Reviews for From Stalker to Soulmate
Cococauldroncakes chapter 1 . 3/25
This is so well written. Regulus is reminding me allot of Sirius here
Raven chapter 1 . 3/20/2017
[For some reason I clicked the wrong button by mistake, so ignore the other review - it is half done. I'm starting over (obviously c&ping what I've already written, lol :P)

Barty/Regulus - I have a feeling Sophie will have me hooked to this pairing by the end of this year D:
I'm reviewing as I'm reading, so it'll be a jumble of positives and concrit. Bear with me, lol.

I think you overdid with the book in the beginning. If you're describing it in too much detail, the precise name could be left out because too much info makes things slightly boring.
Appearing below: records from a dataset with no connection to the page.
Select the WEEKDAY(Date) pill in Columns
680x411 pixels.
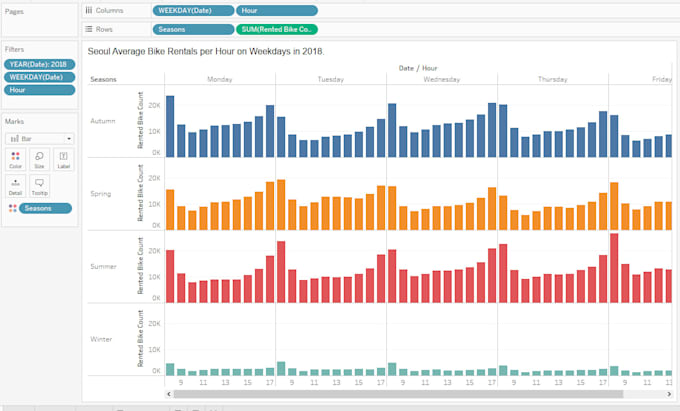tap(193, 10)
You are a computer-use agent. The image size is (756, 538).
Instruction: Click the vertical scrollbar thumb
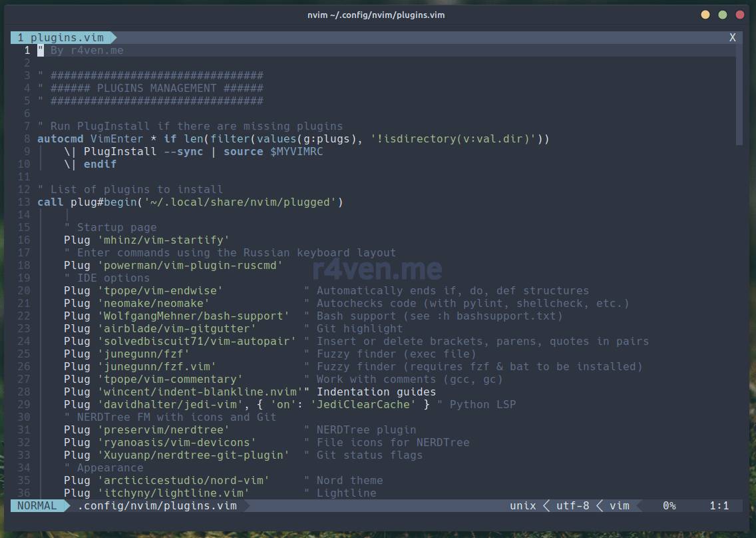tap(739, 93)
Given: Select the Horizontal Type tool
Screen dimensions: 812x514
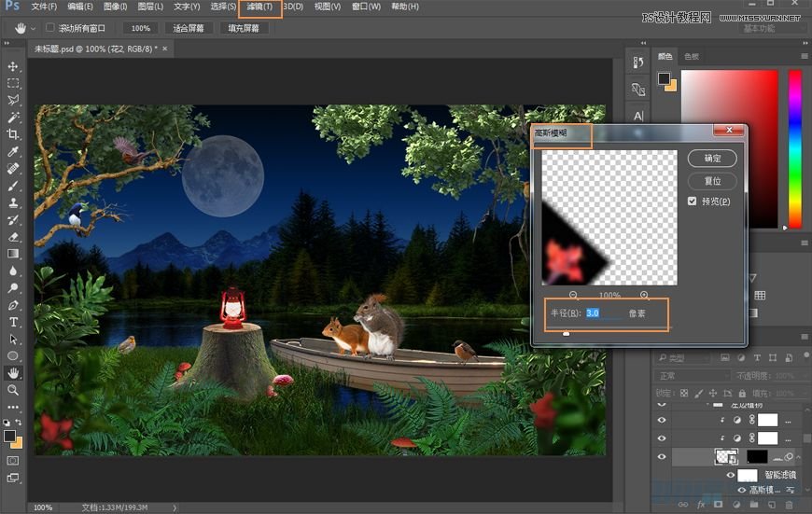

Oh! OHH, I get it! This is precious!

[requesting information from the bookshops, who had] - I can't point the reason exactly, but for some reason this sentence reads /wrong/. Try rewriting?
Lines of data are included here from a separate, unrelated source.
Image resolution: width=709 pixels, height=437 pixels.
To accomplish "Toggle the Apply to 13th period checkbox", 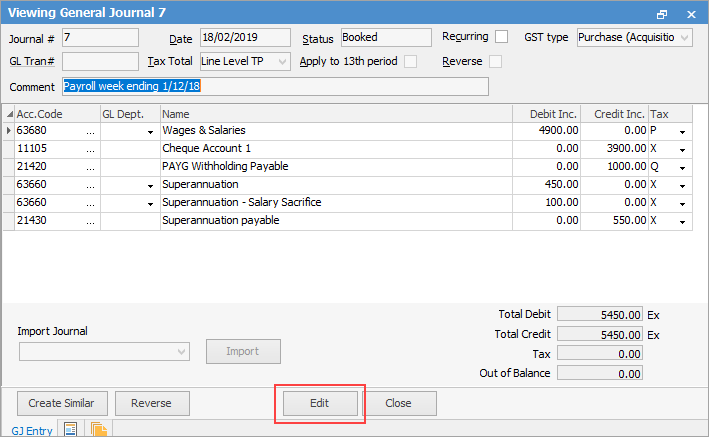I will click(411, 61).

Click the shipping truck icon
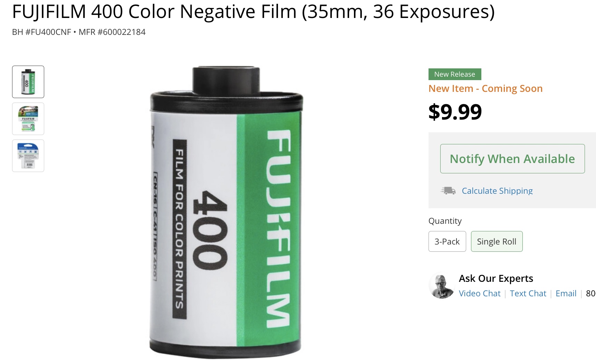[448, 190]
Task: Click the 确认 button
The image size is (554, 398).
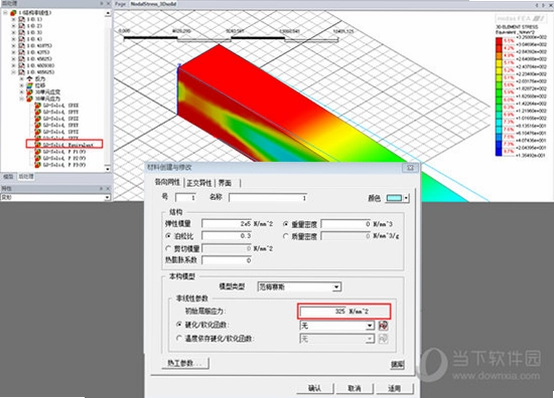Action: pos(314,388)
Again, I think the word 'book' was overused, which somehow took the spotlight away from the characters. It was as if the first section was just about the book and Barty/Reg was secondary. Oops!
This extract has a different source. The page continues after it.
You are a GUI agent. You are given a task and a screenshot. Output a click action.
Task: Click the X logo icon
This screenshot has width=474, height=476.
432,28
Oh dear, I love the way Regulus is characterised. Confident, sassy, love him! (And poor, innocent Barty! :P)

Once again, I think the over-repetition of 'hand' was not required and it took attention away from the other things (like the action itself).

The second time you name the book - now /that/ is understandable, and the small description actually helps. Also, I'm loving the way you guys have written each scene so vividly. I can just picture them happening!

May I mention this here: I love your Madam Prince! xD

Barty's thoughts as the other kids chatter about make me feel sorry for him :( And, gods, I loved the way you painted such a depressing *cough cough* description of the manor.

The last 'Where is /mother/' was missing a question mark.

Damn! I hate Crouch Sr. for how he left his ailing wife to someone else's care just because he's too busy to look after her. That scene seriously made me cry! How can people even do that to their loved ones? Thinking there're things important than them?

The 12 O's. This is getting intense, and I'm hating Sr. more by minute (and loving Jr!)

Fuck! Is he even human, using an unforgivable on his own son? I mean I know he did that later, but right now, Barty's just an innocent child! He's practically pushing his son towards Voldemort! Never have I ever hated Barty Crouch Senior more!

[But even worse than that; he hadn't allowed Barty to visit his mother] - the semicolon should instead be a comma.

Oh, Barty! I feel so much for him, and I'm so glad Regulus is there to make him feel better. I like the way you wrote everything here - it felt so real - and Regulus was great!

[Last being, his mother] - comma not needed.

[With that thought, he tried to tighten his grip even more, ignoring the part of him that wanted to just stay like that with Regulus] - this sentence has issues as it is self-contradictory.

[friends seemingly endless ebony eyes] - missing apostrophe in friends'.

Wow! This was an intense ride. It was well written, and I loved the way you characterised each character. The flow was great, and the plot in itself was woven so intricately, I feel it all happened in my brain as I read.
I loved this heads to toes; brilliant job, Liza and Sophie!

Cheers!
~Raven
Raven of the Shadows chapter 1 . 3/20/2017
Barty/Regulus - I have a feeling Sophie will have me hooked to this pairing by the end of this year D:
I'm reviewing as I'm reading, so it'll be a jumble of positives and concrit. Bear with me, lol.

I think you overdid with the book in the beginning. If you're describing it in too much detail, the precise name could be left out because too much info makes things slightly boring.

Oh! OHH, I get it! This is precious!

[requesting information from the bookshops, who had] - I can't point the reason exactly, but for some reason this sentence reads /wrong/. Try rewriting?

Again, I think the word 'book' was overused, which somehow took the spotlight away from the characters. It was as if the first section was just about the book and Barty/Reg was secondary. Oops!

Oh dear, I love the way Regulus is characterised. Confident, sassy, love him! (And poor, innocent Barty! :P)

Once again, I think the over-repetition of 'hand' was not required and it took attention away from the other things (like the action itself).

The second time you name the book - now /that/ is understandable, and the small description actually helps. Also, I'm loving the way you guys have written each scene so vividly. I can just picture them happening!